Les prix agricoles vont « flamber »
«C’est le prix du baril de pétrole
qui va fixer le prix du sucre, du blé ou du maïs.
Car la demande est tellement forte et la contrainte
agricole est telle, que les tensions du marché
de ces denrées alimentaires sur la filière
du bioéthanol seront considérables. »
Le député de la Marne a évoqué
plus particulièrement le problème de la
betterave, dont la productivité énergétique
à l’hectare est bien supérieure
à celle des produits concurrents, qui n’est
utilisée pratiquement qu’en Europe.
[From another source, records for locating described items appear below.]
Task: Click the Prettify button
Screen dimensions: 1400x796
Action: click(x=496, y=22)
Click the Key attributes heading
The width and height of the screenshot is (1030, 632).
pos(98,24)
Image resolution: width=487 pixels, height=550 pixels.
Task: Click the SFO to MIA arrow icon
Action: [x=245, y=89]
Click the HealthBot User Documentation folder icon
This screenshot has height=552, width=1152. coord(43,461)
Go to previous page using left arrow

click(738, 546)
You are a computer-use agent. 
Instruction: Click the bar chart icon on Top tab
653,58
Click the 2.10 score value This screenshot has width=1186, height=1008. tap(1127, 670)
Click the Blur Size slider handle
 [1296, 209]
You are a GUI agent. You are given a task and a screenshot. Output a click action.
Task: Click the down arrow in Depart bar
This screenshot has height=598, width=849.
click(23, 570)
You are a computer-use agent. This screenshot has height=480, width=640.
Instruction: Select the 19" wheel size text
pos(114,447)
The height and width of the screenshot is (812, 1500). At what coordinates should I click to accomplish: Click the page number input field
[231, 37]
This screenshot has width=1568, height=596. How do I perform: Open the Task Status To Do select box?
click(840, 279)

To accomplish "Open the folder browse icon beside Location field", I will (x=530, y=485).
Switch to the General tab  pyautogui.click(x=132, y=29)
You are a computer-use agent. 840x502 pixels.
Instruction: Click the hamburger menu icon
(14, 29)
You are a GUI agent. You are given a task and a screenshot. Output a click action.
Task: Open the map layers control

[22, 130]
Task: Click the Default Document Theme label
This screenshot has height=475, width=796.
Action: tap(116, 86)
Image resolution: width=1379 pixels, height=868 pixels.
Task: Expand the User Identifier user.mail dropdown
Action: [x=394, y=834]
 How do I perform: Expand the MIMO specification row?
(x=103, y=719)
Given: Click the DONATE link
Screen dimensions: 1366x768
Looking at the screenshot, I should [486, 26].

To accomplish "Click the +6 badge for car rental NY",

Les
autres producteurs de biocarburants dans le monde alimentent
leurs filières de bioéthanol par la canne
à sucre (Afrique, Asie, Brésil) ou par
le maïs (au Canada et aux Etats-Unis). «
On va vers une pression à la hausse des prix
agricoles qui n’est pas bonne pour le développement
des biocarburants, car elle contribue à réduire
le différentiel avec le pétrole »
insiste-t-il.
Des carburants verts de « deuxième
génération » Des risques
existent aussi de se trouver confrontés à
des problèmes agricoles avec la filière
du biodiesel, car, selon lui, la productivité
des protéagineux (colza, tournesol) est «
faible ». Charles de Courson indique qu’actuellement
plus de 50% des protéagineux sont employés
pour les biocarburants. « Il y a un obstacle physique
très fort », a-t-il affirmé en laissant
entendre que les agriculteurs européens risquent
de ne pas pouvoir produire toujours plus. Considérant
que les biocarburants de la « première
génération » – celle qui utilise
la matière première alimentaire pour la
transformer en biocarburants – présente
des performances techniques qui « ne sont pas
bonnes », le député de la Marne
a évoqué la piste d’une «
deuxième génération » de
carburants verts. Pour obtenir des prix de revient plus
bas on peut traiter la totalité de la plante
utilisée pour le bioéthanol pour en faire
du diester.
Portrait : Charles de Courson est né
en avril 1952 à Paris. Il est titulaire de deux
doctorats de droit, diplômé de l’ESSEC
et de l’ENA. D’abord auditeur il est Conseiller
référendaire à la Cour des Comptes.
Député de la Marne depuis 1993, Premier
vice-président du conseil général
de la Marne depuis 2004, il est Maire de Vanault-les-Dames
depuis 1986 et Président de la communauté
de communes des Côtes de Champagne. Il est en
outre Secrétaire national de l’UDF (finances
publiques et fiscalité). Charles de Courson s’intéresse
depuis vingt ans aux biocarburants et à leur
fiscalité. Ce qui n’est pas étonnant
puisqu’il est l’élu d’un département
fortement marqué par l’agriculture : le
raisin bien sûr, mais aussi la betterave….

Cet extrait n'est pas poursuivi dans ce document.